*** Opening of Input for this task ***

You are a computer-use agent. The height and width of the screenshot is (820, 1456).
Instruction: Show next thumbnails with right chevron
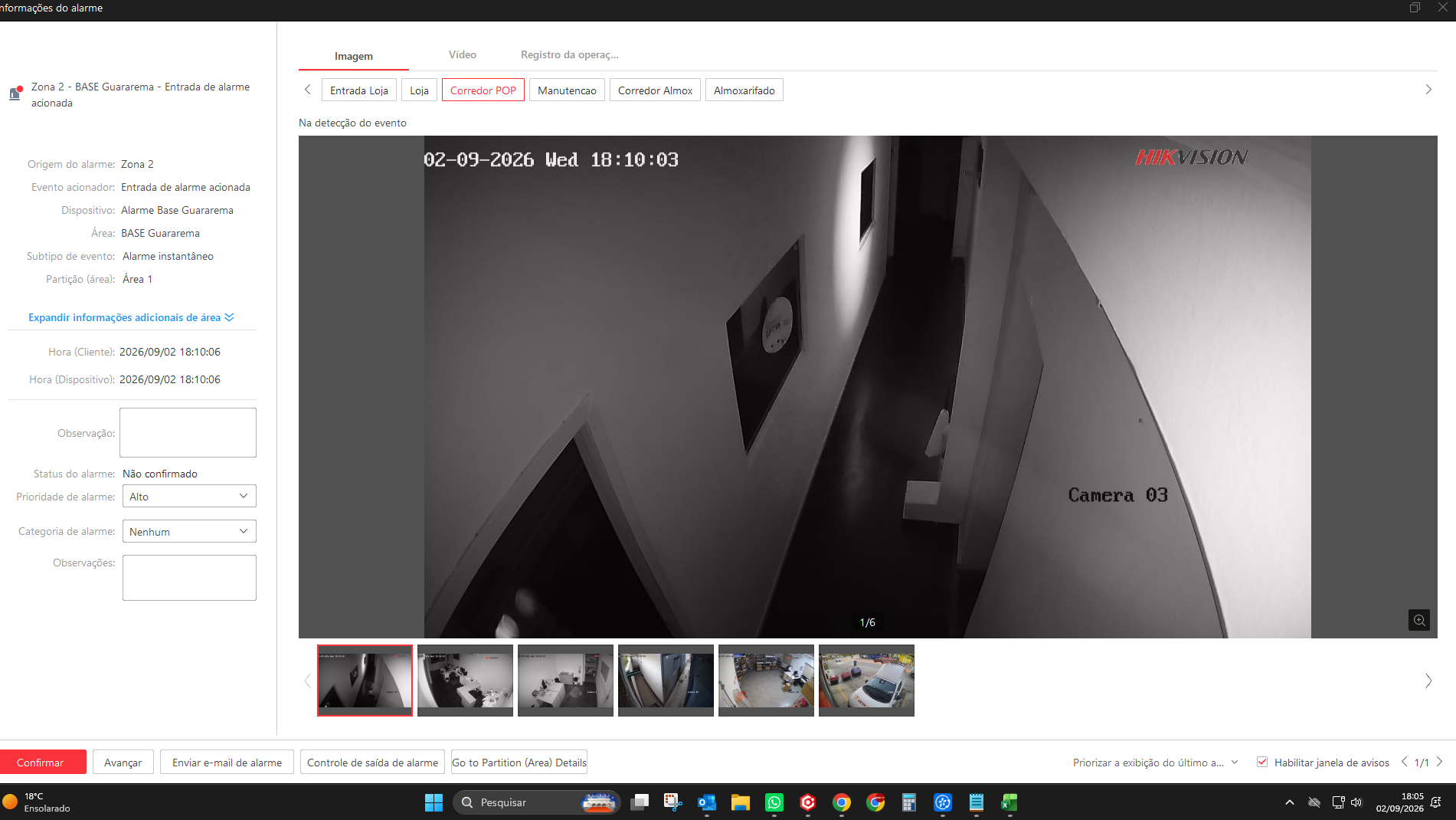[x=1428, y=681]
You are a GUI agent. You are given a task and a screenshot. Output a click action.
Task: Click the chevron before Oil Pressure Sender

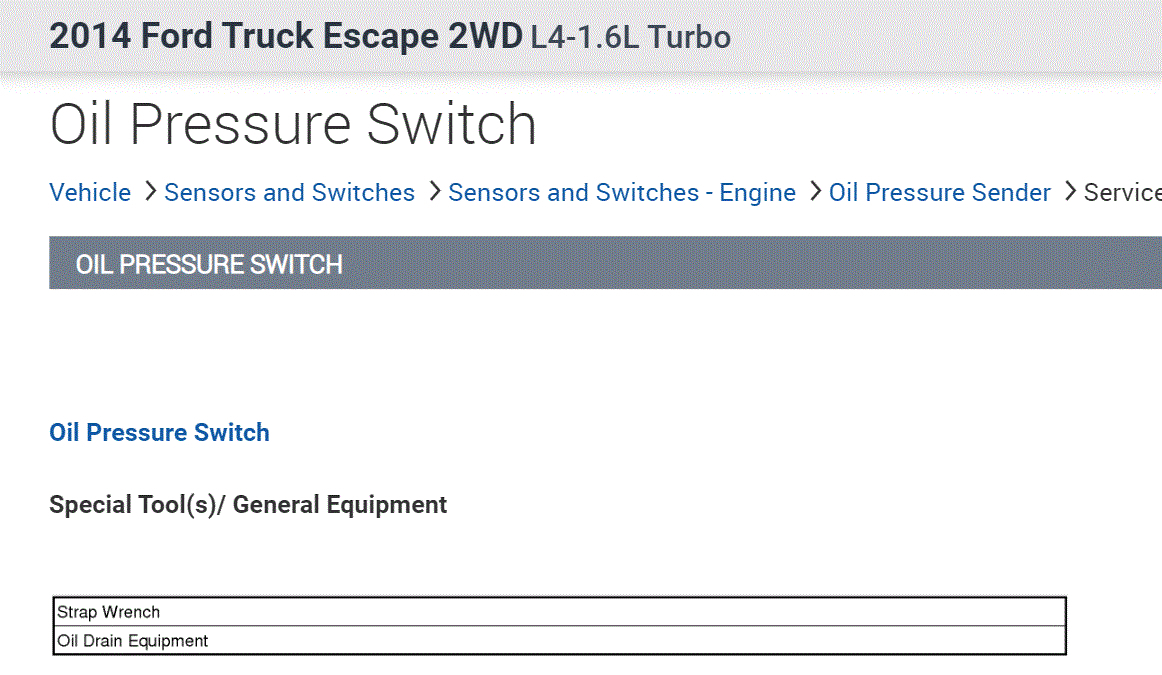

*** Close of Input for this task ***

> [What this task involves] Excluding images, return all of the records above word for word.

> [Reply to the exercise]
You are a computer-use agent. The height and width of the screenshot is (820, 1456).
Instruction: Show next thumbnails with right chevron
[x=1428, y=681]
You are a GUI agent. You are given a task and a screenshot. Output a click action.
Task: Click the chevron before Oil Pressure Sender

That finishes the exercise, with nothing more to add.